AVAILABLE DATA:
===============

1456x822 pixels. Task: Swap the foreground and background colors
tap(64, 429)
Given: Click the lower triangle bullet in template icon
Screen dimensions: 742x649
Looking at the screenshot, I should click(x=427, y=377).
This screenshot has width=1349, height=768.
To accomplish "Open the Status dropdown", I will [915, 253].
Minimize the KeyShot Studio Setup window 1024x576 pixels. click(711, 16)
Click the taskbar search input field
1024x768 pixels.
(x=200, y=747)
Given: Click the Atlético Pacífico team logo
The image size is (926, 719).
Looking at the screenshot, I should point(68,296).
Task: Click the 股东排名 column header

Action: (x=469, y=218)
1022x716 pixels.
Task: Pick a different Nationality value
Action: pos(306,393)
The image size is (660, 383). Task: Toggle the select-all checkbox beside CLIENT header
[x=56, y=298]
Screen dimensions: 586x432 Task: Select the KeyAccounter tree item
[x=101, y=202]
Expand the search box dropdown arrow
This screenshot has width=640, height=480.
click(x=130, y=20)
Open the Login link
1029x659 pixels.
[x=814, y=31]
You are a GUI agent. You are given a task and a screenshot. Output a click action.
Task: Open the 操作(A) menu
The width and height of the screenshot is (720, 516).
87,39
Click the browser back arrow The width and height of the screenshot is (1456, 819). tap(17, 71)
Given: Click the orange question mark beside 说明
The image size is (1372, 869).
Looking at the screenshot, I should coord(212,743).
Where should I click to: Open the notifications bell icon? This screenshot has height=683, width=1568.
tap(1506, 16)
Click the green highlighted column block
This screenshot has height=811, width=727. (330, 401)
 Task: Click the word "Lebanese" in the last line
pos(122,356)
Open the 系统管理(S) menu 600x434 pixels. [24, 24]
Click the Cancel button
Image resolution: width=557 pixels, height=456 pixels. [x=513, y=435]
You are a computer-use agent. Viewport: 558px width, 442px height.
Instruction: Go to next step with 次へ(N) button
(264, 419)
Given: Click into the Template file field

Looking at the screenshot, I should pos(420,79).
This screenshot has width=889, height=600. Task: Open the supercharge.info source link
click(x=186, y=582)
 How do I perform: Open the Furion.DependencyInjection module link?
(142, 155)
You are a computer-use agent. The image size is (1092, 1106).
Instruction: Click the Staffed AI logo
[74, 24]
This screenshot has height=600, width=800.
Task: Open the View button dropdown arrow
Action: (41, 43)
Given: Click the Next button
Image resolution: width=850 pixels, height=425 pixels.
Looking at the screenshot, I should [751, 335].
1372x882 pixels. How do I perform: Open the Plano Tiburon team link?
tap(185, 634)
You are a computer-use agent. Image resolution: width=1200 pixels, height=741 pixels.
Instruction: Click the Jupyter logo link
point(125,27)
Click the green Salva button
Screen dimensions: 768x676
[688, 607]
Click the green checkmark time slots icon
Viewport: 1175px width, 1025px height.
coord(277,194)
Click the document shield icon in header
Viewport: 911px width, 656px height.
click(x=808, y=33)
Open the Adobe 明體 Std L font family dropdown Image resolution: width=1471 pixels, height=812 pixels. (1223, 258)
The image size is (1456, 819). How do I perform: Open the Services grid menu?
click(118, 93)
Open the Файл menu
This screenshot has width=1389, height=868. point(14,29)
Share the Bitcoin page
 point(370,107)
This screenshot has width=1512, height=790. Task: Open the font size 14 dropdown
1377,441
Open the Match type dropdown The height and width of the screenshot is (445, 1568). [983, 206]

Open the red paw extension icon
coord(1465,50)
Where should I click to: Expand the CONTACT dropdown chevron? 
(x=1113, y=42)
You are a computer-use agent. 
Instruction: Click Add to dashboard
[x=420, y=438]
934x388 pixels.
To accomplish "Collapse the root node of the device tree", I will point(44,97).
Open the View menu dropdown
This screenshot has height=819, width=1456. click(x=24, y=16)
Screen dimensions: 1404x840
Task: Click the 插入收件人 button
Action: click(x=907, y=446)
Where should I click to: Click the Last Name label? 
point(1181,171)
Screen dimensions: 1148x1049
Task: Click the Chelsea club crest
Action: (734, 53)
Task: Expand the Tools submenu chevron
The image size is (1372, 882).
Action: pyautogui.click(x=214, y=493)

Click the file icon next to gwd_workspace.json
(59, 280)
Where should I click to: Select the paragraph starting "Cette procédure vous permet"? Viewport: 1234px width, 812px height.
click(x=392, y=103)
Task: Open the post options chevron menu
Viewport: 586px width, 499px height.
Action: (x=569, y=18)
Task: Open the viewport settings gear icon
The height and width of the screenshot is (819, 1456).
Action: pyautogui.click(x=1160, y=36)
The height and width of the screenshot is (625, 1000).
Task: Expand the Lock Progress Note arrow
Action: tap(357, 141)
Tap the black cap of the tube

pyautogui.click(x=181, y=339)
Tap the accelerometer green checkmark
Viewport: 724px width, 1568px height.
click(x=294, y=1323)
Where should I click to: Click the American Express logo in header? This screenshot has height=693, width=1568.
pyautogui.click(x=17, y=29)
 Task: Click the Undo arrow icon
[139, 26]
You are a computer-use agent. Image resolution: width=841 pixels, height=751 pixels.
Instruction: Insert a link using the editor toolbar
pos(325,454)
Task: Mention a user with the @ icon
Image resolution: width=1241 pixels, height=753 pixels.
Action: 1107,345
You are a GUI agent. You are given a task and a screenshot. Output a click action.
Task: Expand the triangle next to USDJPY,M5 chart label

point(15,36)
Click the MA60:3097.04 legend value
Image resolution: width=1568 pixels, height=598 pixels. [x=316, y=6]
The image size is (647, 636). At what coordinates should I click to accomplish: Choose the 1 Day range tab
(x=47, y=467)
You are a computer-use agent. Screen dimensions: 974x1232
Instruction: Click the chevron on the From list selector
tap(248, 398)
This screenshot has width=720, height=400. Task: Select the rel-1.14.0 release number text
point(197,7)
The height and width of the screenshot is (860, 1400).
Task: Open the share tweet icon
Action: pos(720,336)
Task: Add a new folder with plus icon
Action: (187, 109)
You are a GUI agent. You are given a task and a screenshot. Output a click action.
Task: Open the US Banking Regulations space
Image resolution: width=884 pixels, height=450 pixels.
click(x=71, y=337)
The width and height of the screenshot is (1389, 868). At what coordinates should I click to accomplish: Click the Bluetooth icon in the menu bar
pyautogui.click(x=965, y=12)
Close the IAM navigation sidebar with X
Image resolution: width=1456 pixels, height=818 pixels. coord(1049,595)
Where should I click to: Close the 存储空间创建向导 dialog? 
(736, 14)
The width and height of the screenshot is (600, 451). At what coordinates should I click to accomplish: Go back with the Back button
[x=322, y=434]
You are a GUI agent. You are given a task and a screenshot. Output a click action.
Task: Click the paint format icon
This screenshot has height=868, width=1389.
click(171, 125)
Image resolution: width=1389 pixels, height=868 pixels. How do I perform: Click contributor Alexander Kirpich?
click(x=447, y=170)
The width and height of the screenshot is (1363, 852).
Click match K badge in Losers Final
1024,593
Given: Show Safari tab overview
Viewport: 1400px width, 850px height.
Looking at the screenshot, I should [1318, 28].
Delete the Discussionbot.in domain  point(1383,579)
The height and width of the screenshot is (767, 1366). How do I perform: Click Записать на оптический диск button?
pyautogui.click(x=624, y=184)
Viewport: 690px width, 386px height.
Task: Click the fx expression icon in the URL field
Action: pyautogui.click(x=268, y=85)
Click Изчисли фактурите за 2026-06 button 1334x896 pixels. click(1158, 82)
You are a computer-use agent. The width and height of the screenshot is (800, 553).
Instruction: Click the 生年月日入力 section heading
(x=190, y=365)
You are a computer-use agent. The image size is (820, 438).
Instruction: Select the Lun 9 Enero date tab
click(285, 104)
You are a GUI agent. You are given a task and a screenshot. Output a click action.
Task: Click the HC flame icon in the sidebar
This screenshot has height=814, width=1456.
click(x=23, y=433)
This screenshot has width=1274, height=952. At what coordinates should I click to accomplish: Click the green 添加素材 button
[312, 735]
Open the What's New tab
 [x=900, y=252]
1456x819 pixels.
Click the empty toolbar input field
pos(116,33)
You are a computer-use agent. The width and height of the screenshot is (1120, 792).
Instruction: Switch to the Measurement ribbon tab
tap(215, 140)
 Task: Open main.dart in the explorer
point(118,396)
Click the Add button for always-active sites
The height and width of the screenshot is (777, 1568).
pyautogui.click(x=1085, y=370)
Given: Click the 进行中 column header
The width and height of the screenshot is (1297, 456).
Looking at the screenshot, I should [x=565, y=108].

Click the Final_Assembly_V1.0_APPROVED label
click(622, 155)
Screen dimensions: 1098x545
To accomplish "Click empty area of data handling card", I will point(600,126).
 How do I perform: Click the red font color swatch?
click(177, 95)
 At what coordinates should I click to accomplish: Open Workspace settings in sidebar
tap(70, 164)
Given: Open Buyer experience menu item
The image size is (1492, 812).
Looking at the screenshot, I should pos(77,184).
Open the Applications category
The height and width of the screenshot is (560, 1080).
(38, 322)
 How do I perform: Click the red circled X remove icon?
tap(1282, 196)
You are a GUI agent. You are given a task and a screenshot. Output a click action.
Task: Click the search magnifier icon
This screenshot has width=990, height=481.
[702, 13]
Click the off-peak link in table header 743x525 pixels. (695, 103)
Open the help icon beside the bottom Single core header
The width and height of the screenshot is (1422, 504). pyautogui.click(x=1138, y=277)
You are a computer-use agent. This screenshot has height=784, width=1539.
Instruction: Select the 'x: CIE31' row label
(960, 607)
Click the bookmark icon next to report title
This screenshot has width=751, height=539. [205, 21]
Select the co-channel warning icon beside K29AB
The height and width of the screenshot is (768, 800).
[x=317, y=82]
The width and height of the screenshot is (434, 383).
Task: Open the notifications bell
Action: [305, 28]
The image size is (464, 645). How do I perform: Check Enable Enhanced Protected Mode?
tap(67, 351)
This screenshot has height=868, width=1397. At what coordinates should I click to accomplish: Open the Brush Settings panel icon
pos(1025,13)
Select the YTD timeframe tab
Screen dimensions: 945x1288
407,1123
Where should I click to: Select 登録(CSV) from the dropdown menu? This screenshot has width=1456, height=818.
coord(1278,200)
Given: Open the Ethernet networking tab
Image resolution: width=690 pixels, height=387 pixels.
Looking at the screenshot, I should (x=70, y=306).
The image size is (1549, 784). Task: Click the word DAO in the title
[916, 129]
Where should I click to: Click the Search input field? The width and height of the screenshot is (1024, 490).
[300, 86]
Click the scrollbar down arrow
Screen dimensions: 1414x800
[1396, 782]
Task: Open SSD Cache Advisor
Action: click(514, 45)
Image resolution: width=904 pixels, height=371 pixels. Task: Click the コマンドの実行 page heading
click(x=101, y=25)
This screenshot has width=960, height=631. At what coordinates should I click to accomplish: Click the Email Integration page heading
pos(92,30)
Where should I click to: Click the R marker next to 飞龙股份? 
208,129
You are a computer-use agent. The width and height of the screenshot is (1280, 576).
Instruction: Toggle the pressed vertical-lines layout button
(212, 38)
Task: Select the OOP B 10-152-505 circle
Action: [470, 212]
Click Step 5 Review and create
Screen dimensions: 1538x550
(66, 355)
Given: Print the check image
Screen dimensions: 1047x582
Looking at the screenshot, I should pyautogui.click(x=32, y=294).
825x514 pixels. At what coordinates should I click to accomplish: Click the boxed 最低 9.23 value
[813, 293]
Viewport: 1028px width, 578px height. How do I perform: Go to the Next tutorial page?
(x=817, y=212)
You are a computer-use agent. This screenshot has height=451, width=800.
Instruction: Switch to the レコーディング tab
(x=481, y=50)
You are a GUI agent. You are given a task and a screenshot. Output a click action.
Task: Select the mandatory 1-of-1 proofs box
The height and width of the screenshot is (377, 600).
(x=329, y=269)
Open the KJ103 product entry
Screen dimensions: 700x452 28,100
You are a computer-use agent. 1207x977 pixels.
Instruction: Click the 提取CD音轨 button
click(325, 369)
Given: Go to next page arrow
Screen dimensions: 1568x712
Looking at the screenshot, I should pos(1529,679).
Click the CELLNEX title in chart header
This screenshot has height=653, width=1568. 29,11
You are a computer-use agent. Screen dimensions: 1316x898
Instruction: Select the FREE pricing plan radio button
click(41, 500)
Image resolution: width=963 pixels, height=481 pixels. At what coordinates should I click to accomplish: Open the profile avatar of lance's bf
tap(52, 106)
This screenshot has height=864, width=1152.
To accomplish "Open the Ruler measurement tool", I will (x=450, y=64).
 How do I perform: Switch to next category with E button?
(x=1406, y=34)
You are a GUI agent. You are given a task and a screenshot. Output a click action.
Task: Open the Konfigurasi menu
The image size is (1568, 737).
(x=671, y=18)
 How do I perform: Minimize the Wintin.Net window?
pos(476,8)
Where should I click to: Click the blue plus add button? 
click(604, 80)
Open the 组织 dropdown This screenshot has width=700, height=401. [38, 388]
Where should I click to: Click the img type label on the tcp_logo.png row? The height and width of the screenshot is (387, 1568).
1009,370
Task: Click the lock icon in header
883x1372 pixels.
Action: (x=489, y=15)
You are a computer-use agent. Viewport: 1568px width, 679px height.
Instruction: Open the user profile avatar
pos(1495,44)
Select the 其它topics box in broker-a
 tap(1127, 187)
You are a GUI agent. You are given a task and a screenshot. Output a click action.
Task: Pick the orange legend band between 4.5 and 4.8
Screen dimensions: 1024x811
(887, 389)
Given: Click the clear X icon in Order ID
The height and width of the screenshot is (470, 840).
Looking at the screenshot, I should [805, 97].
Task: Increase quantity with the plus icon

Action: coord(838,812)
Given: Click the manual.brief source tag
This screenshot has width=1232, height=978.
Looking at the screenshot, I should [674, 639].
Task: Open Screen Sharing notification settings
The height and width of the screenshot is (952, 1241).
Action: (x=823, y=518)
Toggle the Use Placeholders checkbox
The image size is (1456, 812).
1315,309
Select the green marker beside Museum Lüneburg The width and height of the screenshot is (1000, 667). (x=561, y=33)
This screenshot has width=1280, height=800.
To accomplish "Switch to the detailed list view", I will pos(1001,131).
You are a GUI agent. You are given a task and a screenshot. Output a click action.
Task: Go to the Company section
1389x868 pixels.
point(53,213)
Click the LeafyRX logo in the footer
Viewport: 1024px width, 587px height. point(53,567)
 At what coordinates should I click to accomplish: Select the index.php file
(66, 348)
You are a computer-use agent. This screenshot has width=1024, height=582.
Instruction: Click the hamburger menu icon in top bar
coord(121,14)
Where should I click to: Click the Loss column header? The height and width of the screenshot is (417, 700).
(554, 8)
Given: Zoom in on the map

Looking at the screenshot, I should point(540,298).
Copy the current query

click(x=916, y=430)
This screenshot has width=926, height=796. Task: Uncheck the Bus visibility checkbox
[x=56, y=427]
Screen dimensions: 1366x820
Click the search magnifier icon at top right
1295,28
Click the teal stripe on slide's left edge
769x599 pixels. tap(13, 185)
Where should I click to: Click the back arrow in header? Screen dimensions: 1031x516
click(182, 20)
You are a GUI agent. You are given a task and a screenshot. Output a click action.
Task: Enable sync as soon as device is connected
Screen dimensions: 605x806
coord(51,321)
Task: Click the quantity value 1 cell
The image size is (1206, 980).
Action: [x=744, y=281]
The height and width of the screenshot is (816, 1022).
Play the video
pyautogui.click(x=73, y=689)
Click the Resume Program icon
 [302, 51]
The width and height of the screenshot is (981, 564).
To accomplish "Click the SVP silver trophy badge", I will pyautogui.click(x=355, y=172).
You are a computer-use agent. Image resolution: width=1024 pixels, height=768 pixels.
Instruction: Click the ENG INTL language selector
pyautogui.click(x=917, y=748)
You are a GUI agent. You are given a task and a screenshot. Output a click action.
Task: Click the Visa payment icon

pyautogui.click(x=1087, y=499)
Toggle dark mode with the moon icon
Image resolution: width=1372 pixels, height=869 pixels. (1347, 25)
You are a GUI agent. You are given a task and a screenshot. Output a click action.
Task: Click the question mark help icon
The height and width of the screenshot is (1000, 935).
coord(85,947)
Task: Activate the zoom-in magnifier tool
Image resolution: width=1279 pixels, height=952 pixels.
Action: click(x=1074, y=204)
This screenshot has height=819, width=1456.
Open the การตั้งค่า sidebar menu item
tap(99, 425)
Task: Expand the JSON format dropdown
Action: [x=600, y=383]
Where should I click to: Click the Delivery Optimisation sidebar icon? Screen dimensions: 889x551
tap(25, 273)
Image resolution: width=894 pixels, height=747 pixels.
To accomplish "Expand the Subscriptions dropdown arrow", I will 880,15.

===============

WHAT YOU SHOULD DO: Extract every line above that contains the string "list", and copy each one in full.

THE SOLUTION:
Instruction: Click the chevron on the From list selector
To accomplish "Switch to the detailed list view", I will pos(1001,131).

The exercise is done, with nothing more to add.